Required actions:
(a) In the event description, replace "presentation" with "talk" and give the passage again, starting at "Program Description" and ending at "eat an animal!".
(b) Translate this sentence from the event description into Spanish: "Plants and animals interact in many fascinating and complex ways that play an important role in the survival of both."

Text for analysis:
Program Description
Event Details
Join us and Pam Torlina, a biologist with Conserving Carolina, for a presentation on plant and animal interactions. Plants and animals interact in many fascinating and complex ways that play an important role in the survival of both. Torlina will discuss many different topics including why hummingbirds are attracted to red flowers, why some plants appear to never be visited by animals, and why or how a plant would eat an animal!
About Pam Torlina
Torlina, a biologist, has been with the Conservancy for 19 years. She has over 25 years of experience as a field biologist, naturalist, and outdoor educator. She has worked with the South Carolina State Park Service, the City of Greenville Parks and Recreation-Youth Bureau, the New York State Office of Parks and Recreation and Historic Preservation, and Haliburton Forest and Wild Life Reserve, in Haliburton, Ontario, Canada, where she has performed annual migratory and breeding bird surveys, surveys on nocturnal owls, hawks and woodpeckers, presented educational programs on birds for adults and children, conducted nest searches and nest record data in the U.S. and Canada, she has volunteered with a licensed bird bander, and she has participated in data collection for the most recent Ontario Breeding Bird Atlas and is currently a co-coordinator for the North Carolina Bird Atlas, region 9.

Collected data:
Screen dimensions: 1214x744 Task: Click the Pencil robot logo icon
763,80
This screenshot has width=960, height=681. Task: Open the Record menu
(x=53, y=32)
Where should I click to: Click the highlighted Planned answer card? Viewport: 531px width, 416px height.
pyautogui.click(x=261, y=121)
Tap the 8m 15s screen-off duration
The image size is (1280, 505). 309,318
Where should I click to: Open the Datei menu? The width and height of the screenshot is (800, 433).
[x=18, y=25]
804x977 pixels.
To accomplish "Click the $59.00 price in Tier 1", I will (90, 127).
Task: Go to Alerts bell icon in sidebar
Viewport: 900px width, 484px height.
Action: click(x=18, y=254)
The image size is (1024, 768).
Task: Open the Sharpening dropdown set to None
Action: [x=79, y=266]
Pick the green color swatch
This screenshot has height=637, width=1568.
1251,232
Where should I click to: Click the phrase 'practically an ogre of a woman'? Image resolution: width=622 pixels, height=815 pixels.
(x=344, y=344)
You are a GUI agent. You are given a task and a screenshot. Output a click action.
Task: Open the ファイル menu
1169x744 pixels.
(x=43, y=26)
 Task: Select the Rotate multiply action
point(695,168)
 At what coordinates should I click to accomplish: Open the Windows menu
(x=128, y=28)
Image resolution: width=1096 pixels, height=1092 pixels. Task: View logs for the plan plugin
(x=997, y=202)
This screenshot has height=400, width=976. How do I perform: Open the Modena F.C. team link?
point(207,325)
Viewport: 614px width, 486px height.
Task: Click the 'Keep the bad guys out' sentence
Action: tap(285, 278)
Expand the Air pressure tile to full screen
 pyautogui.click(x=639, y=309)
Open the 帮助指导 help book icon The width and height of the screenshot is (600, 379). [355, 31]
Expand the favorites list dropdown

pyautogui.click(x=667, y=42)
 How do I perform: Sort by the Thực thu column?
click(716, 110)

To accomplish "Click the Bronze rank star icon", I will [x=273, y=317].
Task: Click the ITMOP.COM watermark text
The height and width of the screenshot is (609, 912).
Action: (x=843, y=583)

Answers by task:
(a)
Program Description
Event Details
Join us and Pam Torlina, a biologist with Conserving Carolina, for a talk on plant and animal interactions. Plants and animals interact in many fascinating and complex ways that play an important role in the survival of both. Torlina will discuss many different topics including why hummingbirds are attracted to red flowers, why some plants appear to never be visited by animals, and why or how a plant would eat an animal!

(b) Las plantas y los animales interactúan de muchas maneras fascinantes y complejas que desempeñan un papel importante en la supervivencia de ambos.